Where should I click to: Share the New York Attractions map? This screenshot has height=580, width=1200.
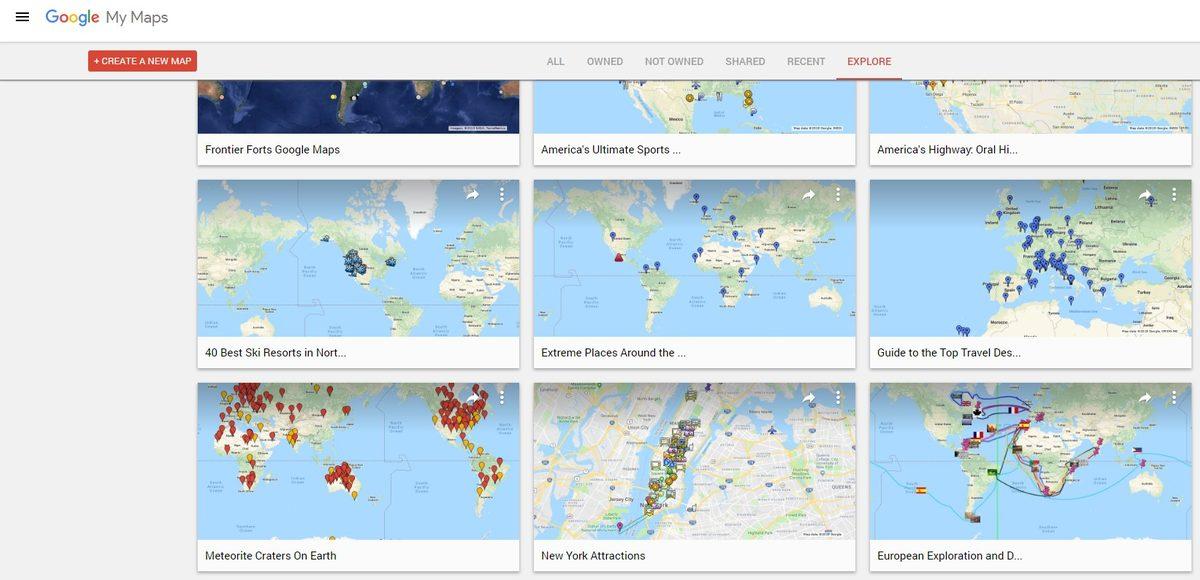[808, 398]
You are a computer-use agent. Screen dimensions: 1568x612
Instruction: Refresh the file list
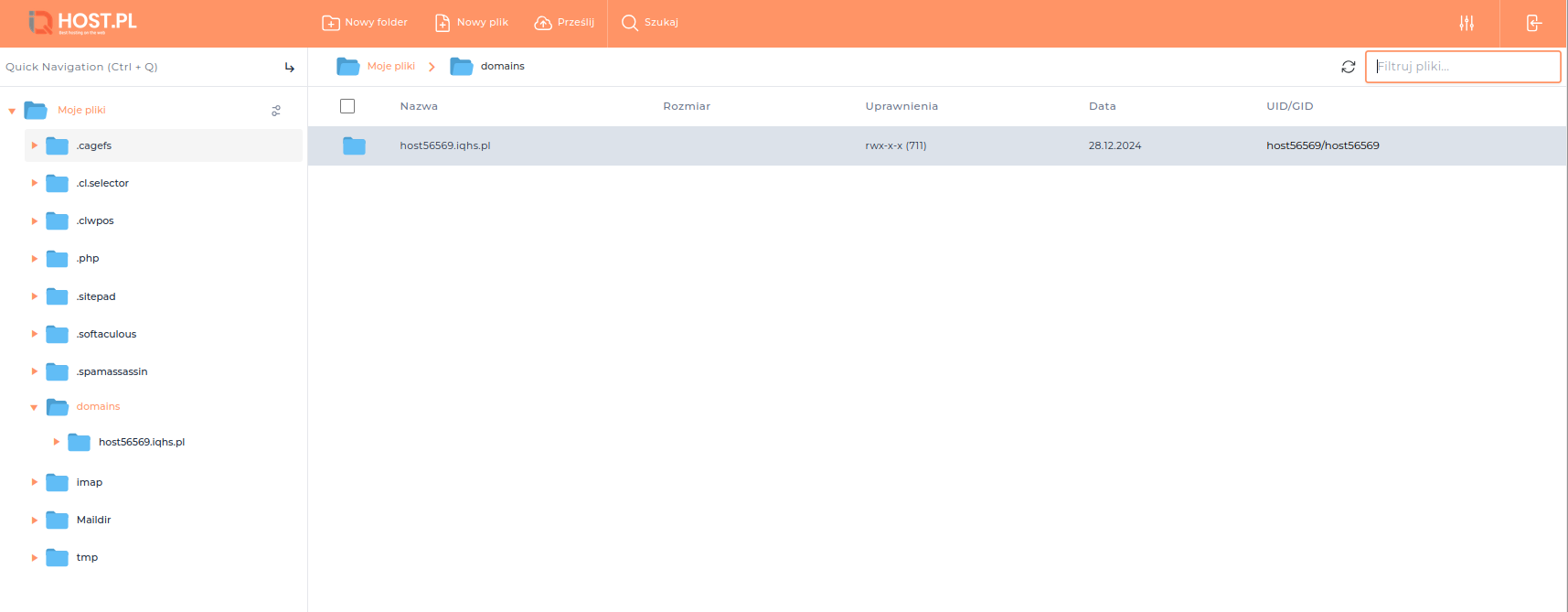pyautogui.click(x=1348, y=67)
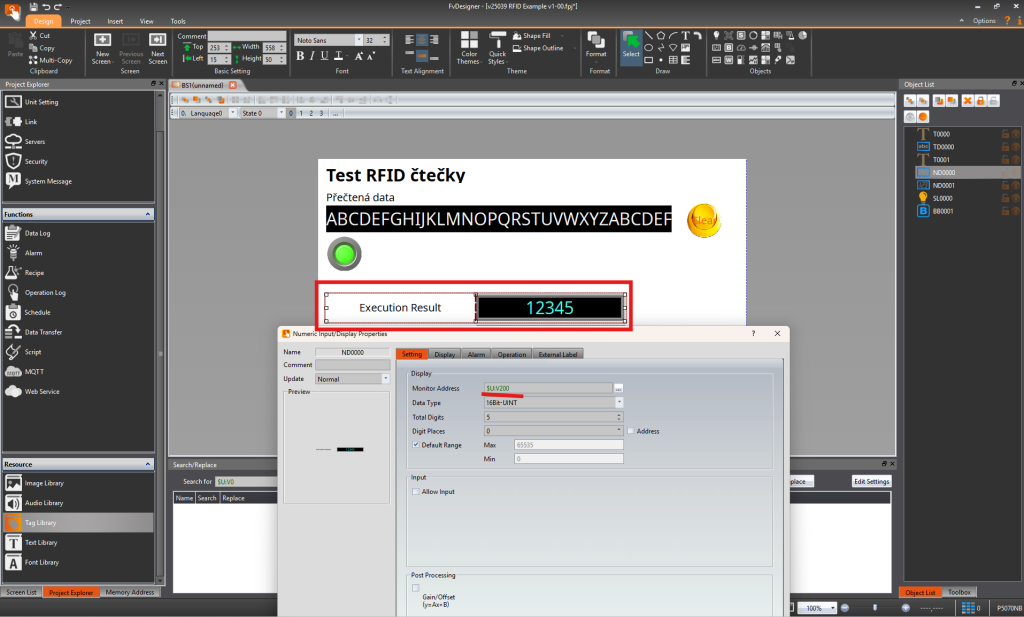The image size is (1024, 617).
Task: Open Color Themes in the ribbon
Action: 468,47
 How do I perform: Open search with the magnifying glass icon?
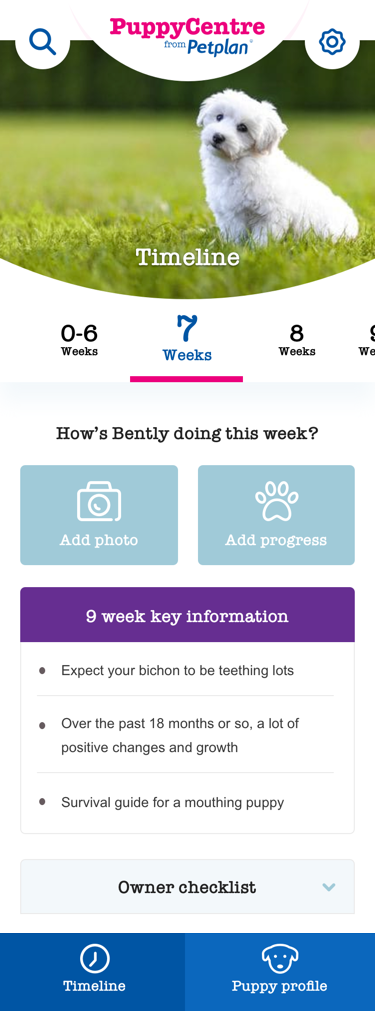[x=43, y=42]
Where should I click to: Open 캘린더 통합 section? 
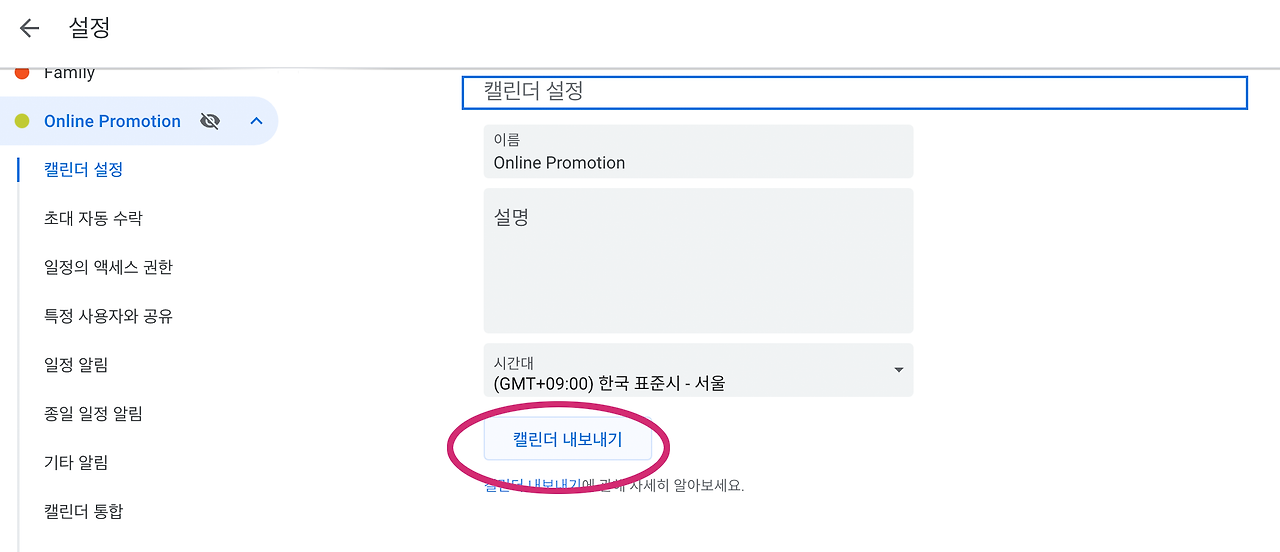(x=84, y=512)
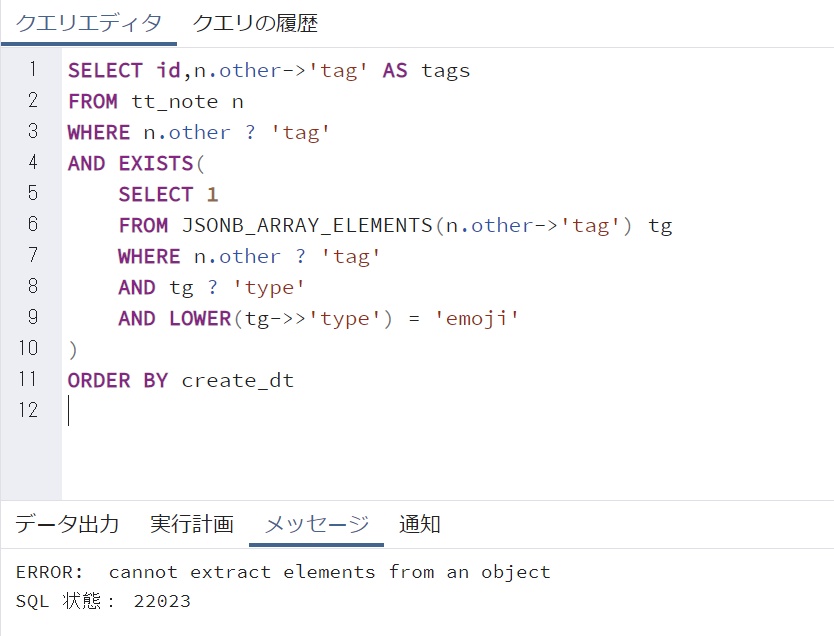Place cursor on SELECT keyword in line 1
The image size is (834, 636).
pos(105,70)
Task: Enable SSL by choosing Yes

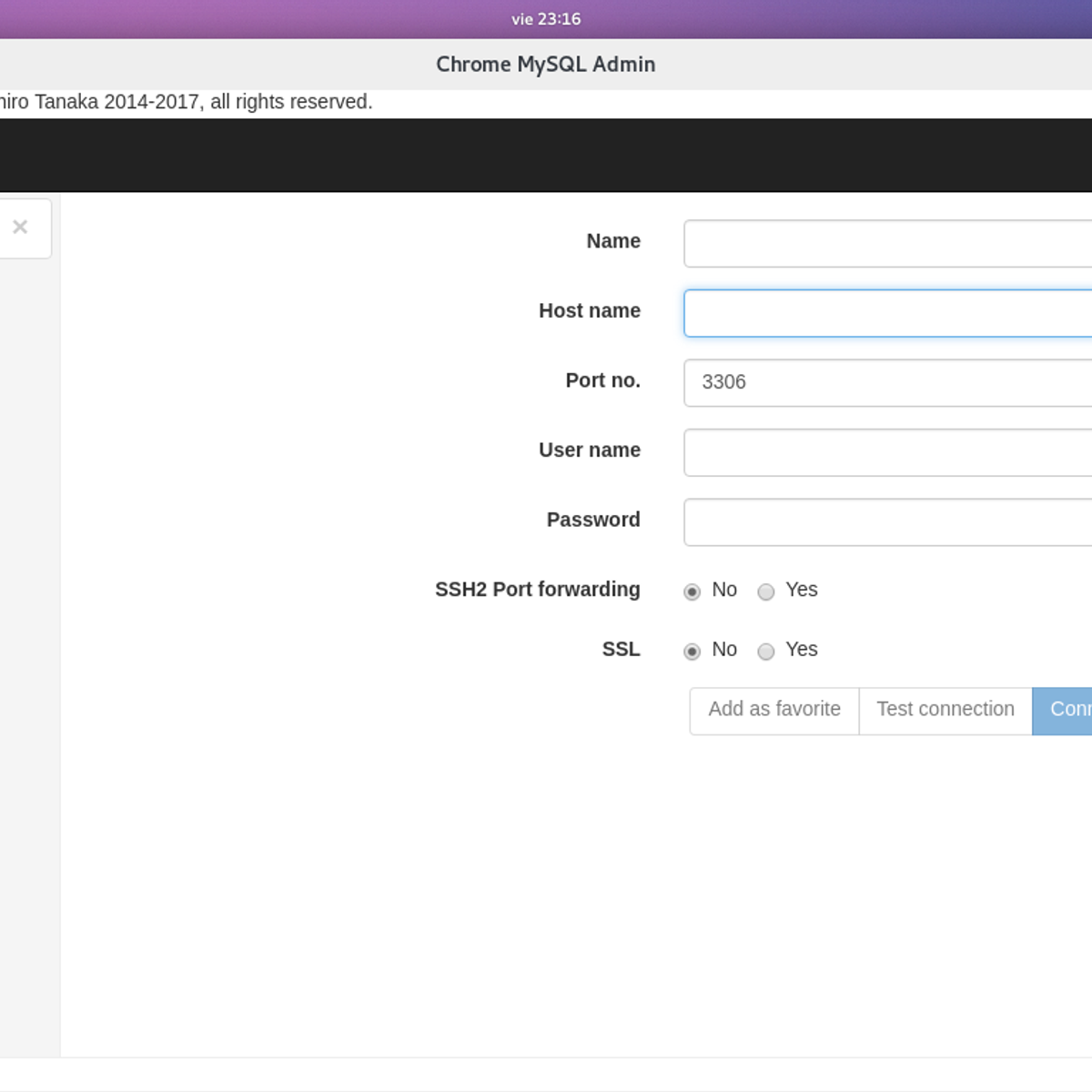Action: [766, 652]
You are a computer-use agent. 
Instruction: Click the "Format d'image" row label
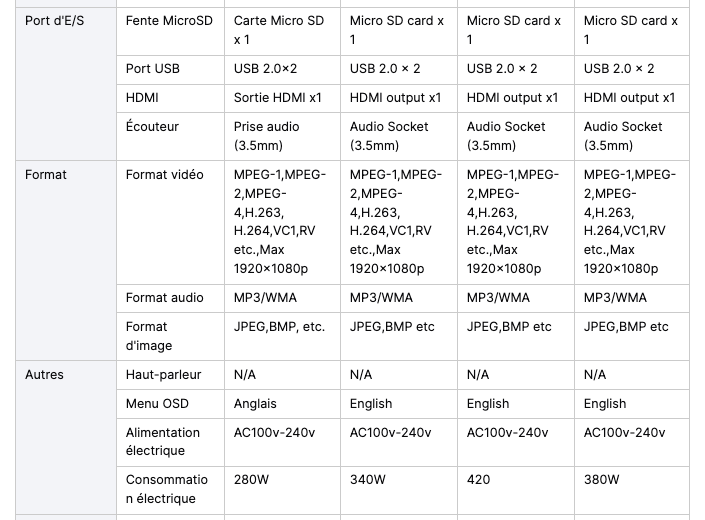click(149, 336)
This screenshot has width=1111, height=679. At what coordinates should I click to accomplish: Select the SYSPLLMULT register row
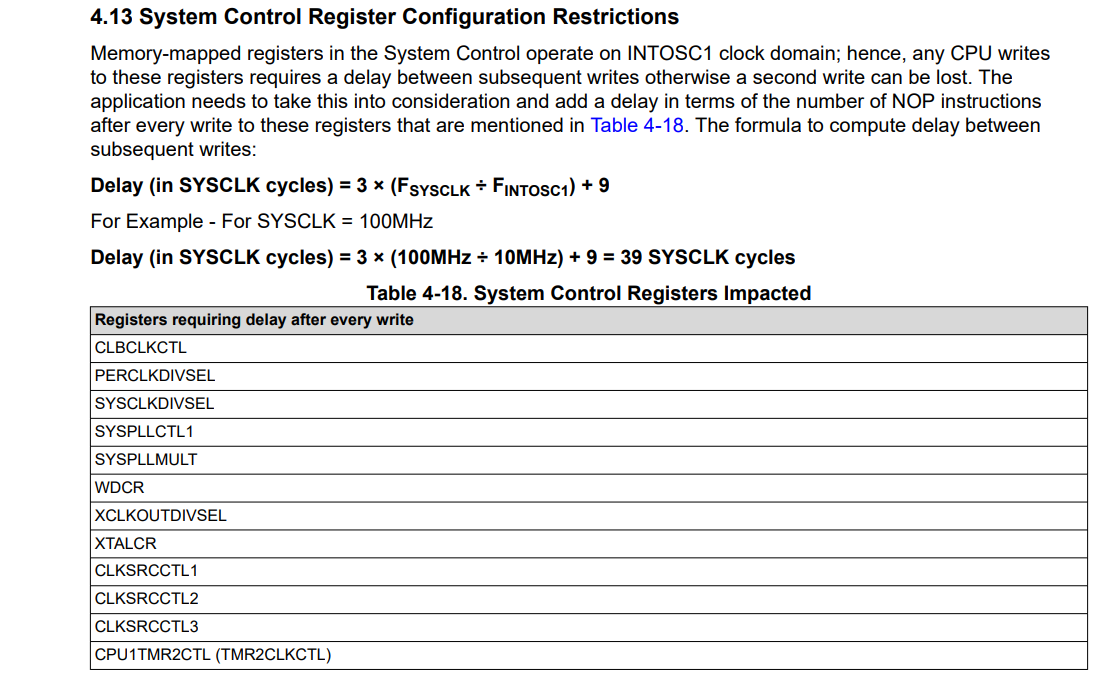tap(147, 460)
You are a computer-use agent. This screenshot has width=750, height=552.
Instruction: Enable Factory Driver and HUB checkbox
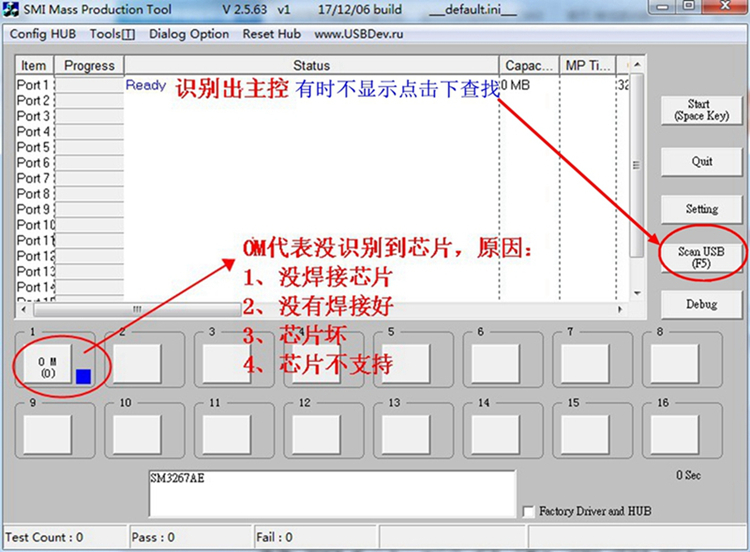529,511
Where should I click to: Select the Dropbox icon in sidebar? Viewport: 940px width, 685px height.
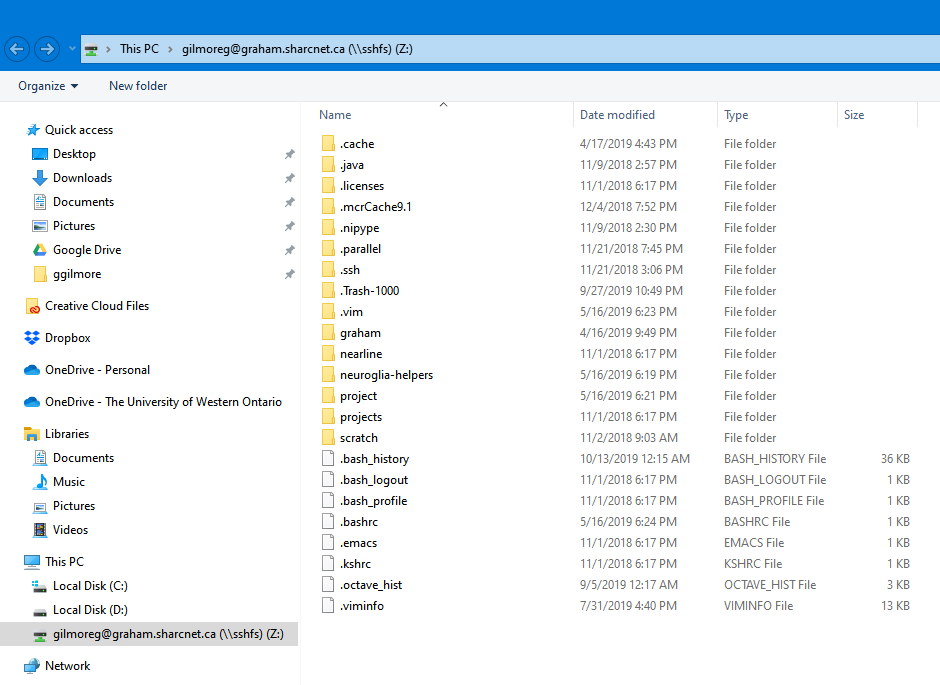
:::
## REQUIRED ACTION
The copy must reproduce every entry exactly while excluding all pictures.

## RESPONSE
Where should I click to: Share the New York Attractions map? This screenshot has height=580, width=1200.
[808, 398]
You are a computer-use agent. Screen dimensions: 1568x612
Instruction: Refresh the file list
pyautogui.click(x=1348, y=67)
The image size is (1024, 617).
Task: Open Color Themes in the ribbon
Action: 468,47
 How do I perform: Open search with the magnifying glass icon?
[x=43, y=42]
Where should I click to: Open 캘린더 통합 section? 
(x=84, y=512)
Place cursor on SELECT keyword in line 1
The image size is (834, 636).
pos(105,70)
Task: Enable SSL by choosing Yes

Action: [766, 652]
You are a computer-use agent. 
Instruction: Click the "Format d'image" row label
click(149, 336)
This screenshot has width=1111, height=679. At what coordinates should I click to accomplish: Select the SYSPLLMULT register row
tap(147, 460)
You are a computer-use agent. This screenshot has width=750, height=552.
Instruction: Enable Factory Driver and HUB checkbox
529,511
Where should I click to: Select the Dropbox icon in sidebar? Viewport: 940px width, 685px height.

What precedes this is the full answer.